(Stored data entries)
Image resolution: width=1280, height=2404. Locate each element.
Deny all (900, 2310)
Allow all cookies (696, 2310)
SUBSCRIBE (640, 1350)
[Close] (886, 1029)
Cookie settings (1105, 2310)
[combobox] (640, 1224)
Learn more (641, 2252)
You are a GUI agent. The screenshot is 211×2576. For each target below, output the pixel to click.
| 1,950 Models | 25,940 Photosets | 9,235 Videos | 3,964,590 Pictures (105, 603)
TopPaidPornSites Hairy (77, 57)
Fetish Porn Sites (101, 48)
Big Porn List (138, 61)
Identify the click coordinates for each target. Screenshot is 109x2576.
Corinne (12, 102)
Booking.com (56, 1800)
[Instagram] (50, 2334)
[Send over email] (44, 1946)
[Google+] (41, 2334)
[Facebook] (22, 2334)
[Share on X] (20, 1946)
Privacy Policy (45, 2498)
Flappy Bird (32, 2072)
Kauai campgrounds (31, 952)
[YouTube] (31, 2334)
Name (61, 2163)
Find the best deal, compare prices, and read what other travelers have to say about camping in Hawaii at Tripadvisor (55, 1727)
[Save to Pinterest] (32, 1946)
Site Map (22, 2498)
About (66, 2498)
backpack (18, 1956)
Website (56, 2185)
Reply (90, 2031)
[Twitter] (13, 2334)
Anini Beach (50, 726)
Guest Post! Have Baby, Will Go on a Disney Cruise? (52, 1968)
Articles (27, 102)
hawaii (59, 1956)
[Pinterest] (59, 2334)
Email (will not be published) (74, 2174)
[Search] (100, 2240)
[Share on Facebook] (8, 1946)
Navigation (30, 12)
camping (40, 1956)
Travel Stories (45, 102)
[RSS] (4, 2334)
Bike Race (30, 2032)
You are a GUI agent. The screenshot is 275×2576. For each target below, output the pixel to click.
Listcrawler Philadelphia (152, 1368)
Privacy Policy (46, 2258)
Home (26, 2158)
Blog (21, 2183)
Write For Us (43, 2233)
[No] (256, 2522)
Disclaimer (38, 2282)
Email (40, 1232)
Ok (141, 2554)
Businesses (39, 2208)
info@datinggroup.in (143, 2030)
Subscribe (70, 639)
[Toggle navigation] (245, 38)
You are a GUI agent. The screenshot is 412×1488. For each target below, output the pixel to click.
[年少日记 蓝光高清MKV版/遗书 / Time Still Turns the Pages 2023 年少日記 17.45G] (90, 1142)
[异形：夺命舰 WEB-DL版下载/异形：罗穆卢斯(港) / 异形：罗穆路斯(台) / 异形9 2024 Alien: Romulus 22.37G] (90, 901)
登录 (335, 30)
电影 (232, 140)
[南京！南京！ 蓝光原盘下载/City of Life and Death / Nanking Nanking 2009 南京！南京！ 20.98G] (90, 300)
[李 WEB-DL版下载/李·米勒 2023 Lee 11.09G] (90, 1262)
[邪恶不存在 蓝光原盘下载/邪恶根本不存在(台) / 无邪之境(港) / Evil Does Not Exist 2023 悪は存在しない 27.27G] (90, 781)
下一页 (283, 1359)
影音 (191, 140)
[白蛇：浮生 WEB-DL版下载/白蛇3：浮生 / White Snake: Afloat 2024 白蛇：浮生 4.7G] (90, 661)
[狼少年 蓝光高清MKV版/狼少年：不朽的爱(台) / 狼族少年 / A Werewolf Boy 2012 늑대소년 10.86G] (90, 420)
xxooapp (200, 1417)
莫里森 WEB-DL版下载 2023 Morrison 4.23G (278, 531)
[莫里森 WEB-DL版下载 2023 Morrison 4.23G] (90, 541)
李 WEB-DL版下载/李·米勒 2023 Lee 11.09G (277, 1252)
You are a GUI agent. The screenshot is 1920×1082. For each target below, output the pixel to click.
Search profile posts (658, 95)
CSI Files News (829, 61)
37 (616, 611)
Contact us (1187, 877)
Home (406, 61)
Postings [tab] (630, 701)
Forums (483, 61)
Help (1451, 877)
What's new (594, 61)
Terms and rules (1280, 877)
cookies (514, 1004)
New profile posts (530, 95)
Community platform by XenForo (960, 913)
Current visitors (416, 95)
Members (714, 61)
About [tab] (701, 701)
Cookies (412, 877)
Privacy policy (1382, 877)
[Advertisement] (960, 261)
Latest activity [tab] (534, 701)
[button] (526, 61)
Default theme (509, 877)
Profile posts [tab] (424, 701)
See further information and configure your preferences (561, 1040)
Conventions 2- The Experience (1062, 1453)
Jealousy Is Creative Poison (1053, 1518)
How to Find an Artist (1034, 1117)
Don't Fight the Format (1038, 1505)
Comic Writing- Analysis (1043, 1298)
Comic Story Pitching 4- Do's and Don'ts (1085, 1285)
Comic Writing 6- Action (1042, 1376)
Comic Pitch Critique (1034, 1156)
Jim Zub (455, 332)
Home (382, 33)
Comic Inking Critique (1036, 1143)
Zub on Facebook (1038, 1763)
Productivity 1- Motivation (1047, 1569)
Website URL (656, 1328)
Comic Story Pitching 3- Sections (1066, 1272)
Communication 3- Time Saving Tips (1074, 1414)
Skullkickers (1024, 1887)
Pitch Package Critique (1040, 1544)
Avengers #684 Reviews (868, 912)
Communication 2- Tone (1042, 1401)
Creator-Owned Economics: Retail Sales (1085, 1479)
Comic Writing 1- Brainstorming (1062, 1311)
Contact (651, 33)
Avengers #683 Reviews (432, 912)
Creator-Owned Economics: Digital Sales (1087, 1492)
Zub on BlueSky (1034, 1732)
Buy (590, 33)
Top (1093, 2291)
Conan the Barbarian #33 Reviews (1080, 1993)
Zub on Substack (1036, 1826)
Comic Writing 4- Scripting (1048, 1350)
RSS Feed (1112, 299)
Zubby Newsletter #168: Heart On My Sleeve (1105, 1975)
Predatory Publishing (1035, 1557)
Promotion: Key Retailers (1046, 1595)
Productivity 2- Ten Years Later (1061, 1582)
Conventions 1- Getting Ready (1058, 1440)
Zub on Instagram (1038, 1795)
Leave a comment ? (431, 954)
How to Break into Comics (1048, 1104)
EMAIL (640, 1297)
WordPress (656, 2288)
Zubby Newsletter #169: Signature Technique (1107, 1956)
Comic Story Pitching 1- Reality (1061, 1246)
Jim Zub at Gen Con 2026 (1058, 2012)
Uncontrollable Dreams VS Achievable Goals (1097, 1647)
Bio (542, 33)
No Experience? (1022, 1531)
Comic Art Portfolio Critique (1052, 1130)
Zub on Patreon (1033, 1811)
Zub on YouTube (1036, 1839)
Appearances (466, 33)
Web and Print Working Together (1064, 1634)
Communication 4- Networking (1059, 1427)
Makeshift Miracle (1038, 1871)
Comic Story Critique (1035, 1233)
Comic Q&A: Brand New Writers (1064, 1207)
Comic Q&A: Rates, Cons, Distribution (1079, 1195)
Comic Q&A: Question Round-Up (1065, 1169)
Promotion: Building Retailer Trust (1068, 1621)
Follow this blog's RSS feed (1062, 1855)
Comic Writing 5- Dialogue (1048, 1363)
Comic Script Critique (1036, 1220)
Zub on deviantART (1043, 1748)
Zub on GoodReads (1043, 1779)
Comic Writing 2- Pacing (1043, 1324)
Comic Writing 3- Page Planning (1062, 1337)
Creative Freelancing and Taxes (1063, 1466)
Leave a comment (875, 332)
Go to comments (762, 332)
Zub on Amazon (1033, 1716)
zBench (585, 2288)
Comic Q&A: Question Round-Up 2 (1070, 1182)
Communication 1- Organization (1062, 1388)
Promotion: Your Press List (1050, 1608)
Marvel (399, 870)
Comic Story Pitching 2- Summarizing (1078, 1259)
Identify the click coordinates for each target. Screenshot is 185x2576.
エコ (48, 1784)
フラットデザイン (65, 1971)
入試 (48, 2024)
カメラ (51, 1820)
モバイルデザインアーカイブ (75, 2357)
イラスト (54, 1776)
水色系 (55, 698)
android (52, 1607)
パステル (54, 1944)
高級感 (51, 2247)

**PROBLEM DETAILS:** The answer should be an exact copy of the lines from the first line of the data through the line with "Name (61, 2163)" and should contain nothing else.

**WRITTEN ANSWER:**
Image resolution: width=1280, height=2404. Locate each element.
Deny all (900, 2310)
Allow all cookies (696, 2310)
SUBSCRIBE (640, 1350)
[Close] (886, 1029)
Cookie settings (1105, 2310)
[combobox] (640, 1224)
Learn more (641, 2252)
You are a GUI agent. The screenshot is 211×2576. For each target below, output the pixel to click.
| 1,950 Models | 25,940 Photosets | 9,235 Videos | 3,964,590 Pictures (105, 603)
TopPaidPornSites Hairy (77, 57)
Fetish Porn Sites (101, 48)
Big Porn List (138, 61)
Identify the click coordinates for each target. Screenshot is 109x2576.
Corinne (12, 102)
Booking.com (56, 1800)
[Instagram] (50, 2334)
[Send over email] (44, 1946)
[Google+] (41, 2334)
[Facebook] (22, 2334)
[Share on X] (20, 1946)
Privacy Policy (45, 2498)
Flappy Bird (32, 2072)
Kauai campgrounds (31, 952)
[YouTube] (31, 2334)
Name (61, 2163)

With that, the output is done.